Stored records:
■ ■ ■ ■ ■

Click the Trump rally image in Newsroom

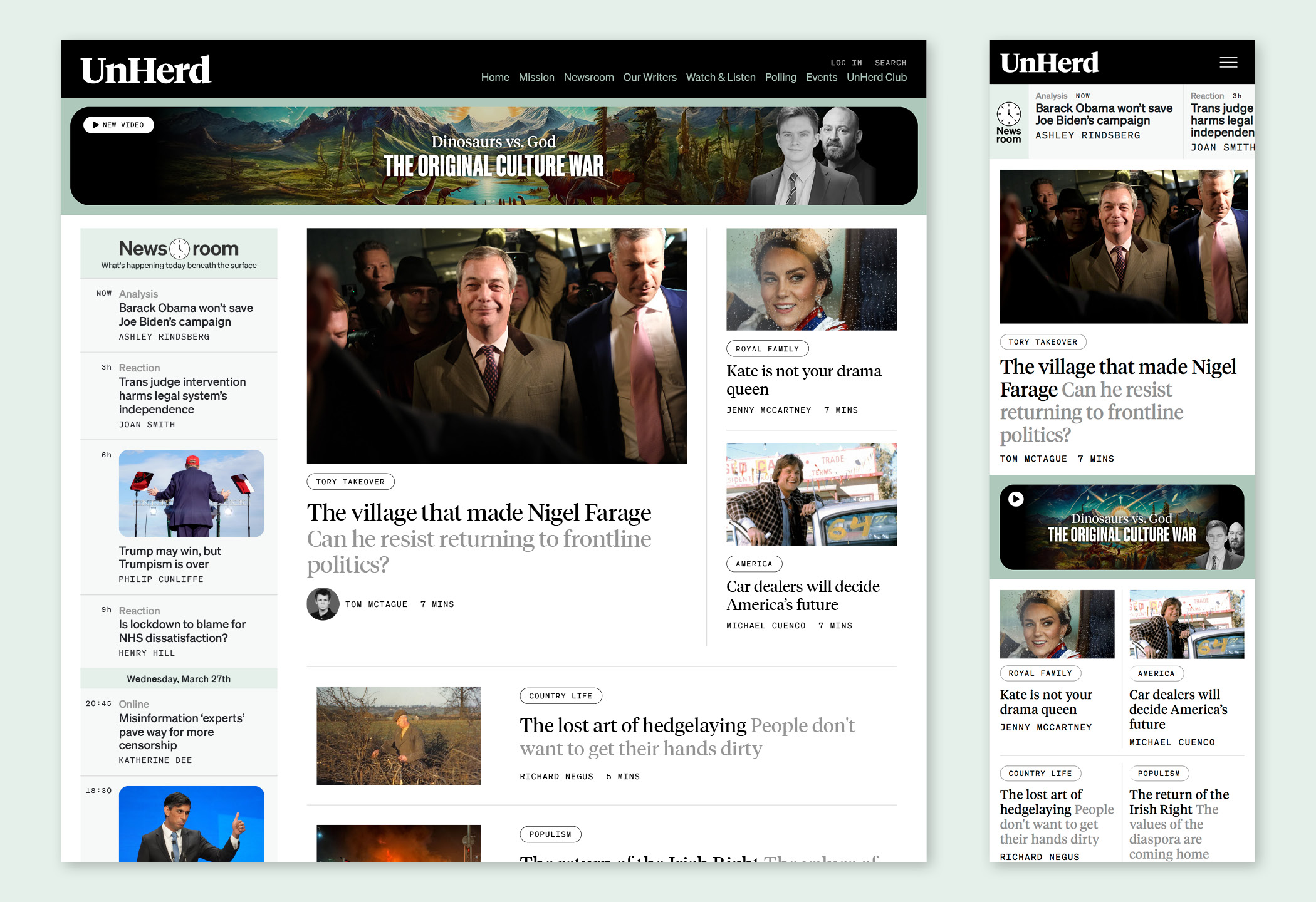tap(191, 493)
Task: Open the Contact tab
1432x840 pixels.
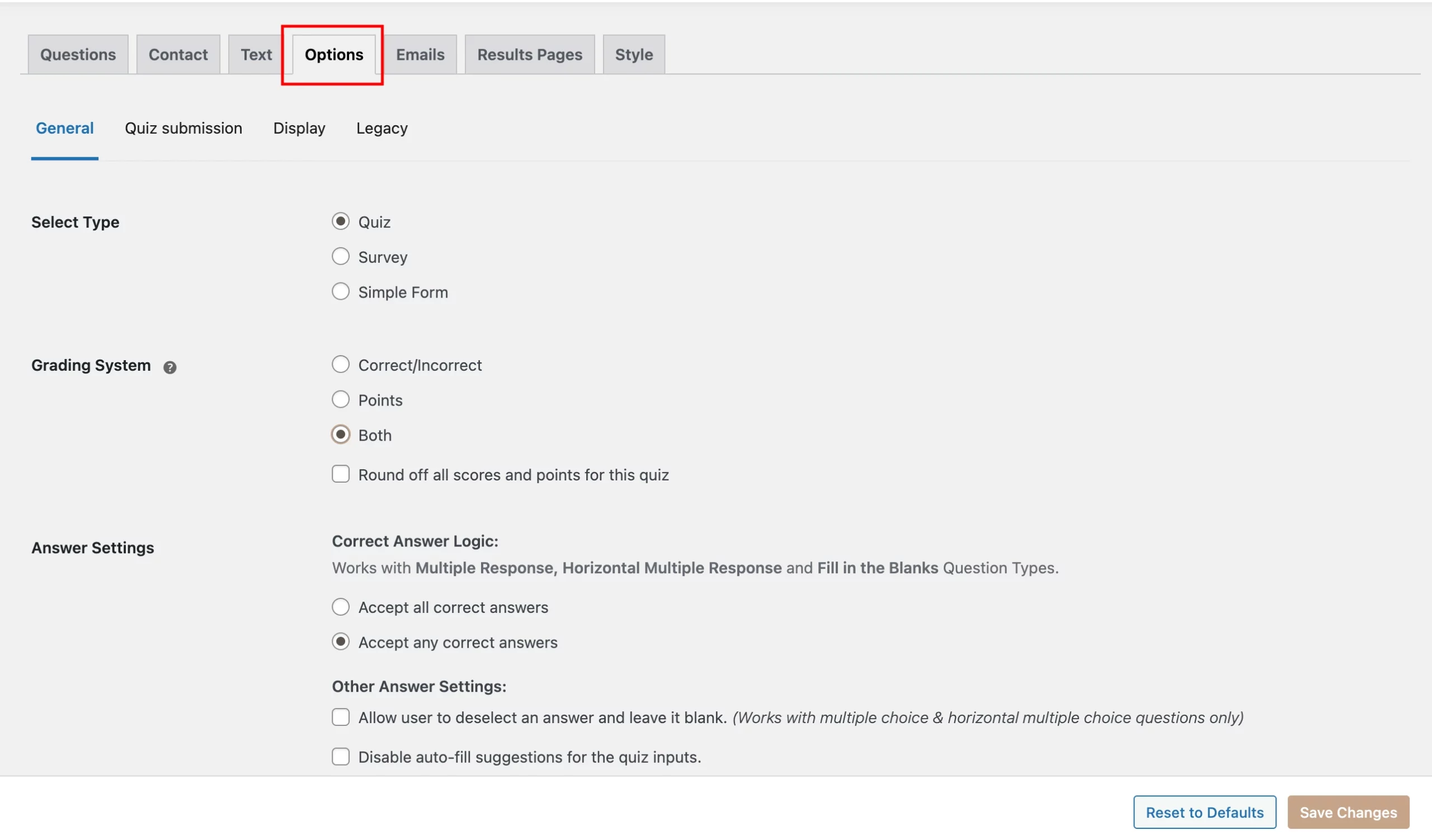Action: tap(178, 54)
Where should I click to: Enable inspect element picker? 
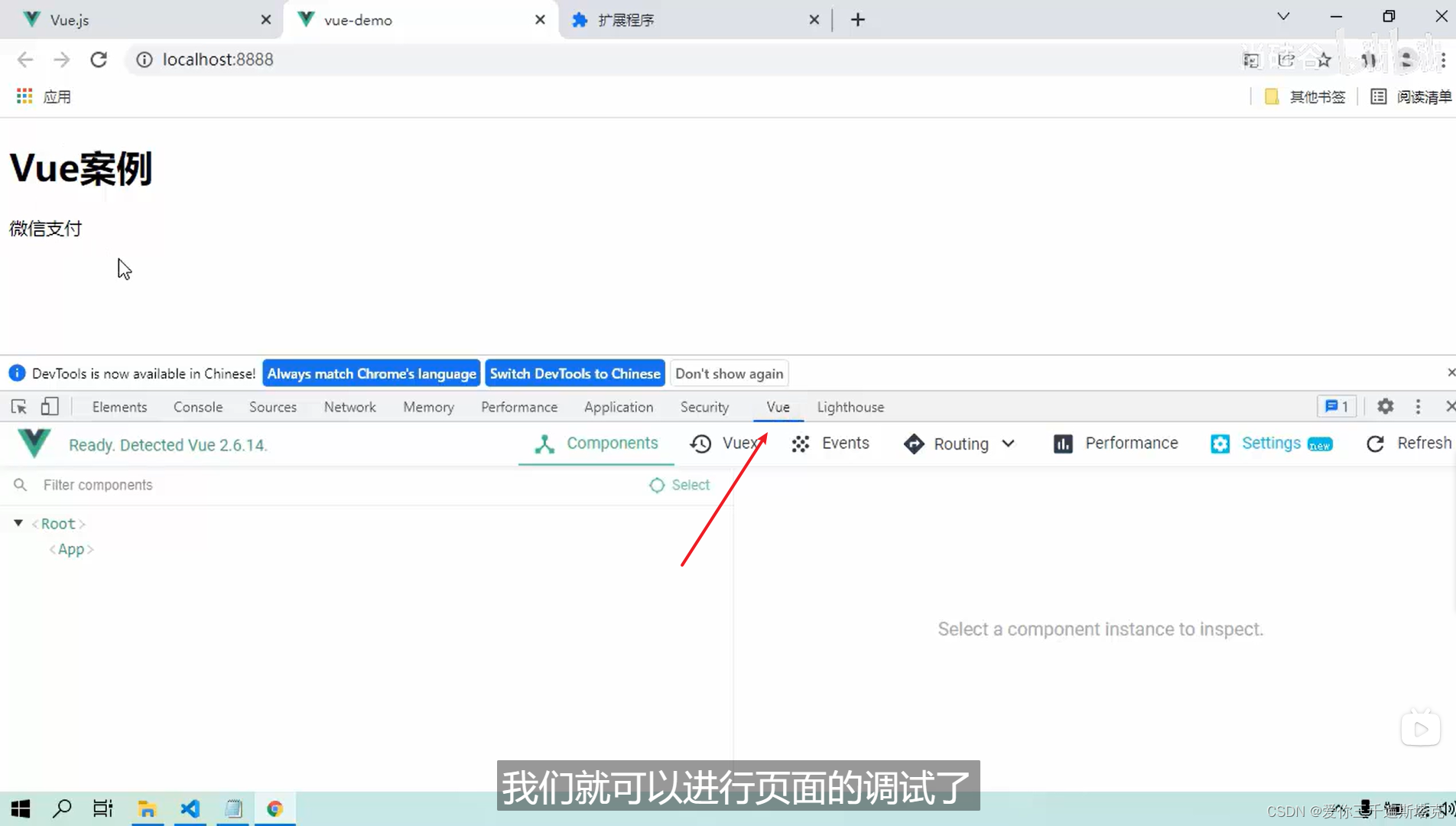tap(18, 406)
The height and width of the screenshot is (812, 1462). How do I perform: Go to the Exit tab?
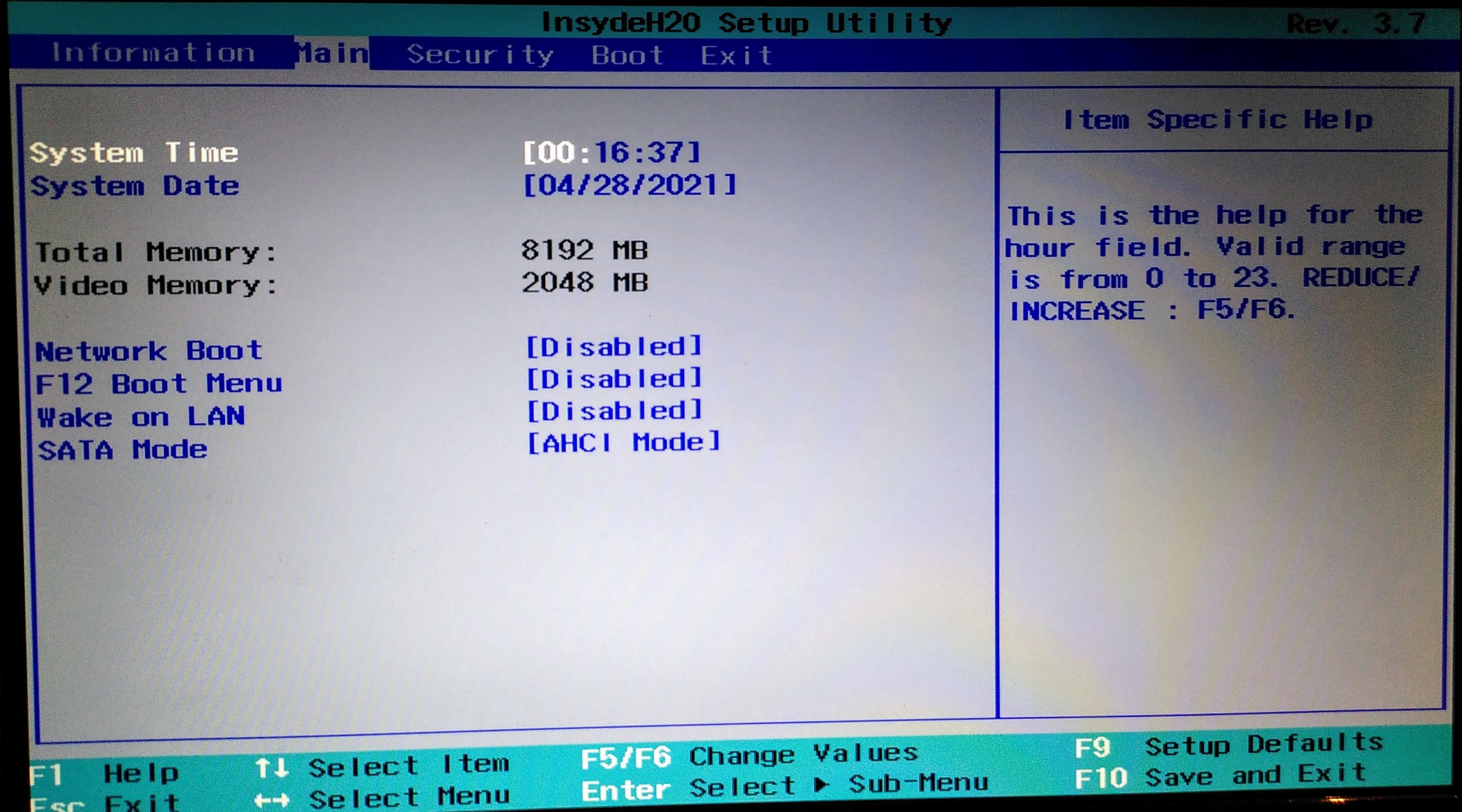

■ ■ ■ ■ ■

> **EXERCISE DIRECTIONS**:
Omit the pictures. Repeat the rest of the data exactly.

> **ANSWER TO THE PROBLEM**:
Click the Trump rally image in Newsroom

tap(191, 493)
Task: Open the Contact tab
1432x840 pixels.
Action: tap(178, 54)
Where should I click to: Enable inspect element picker? 
tap(18, 406)
The height and width of the screenshot is (812, 1462). How do I perform: Go to the Exit tab?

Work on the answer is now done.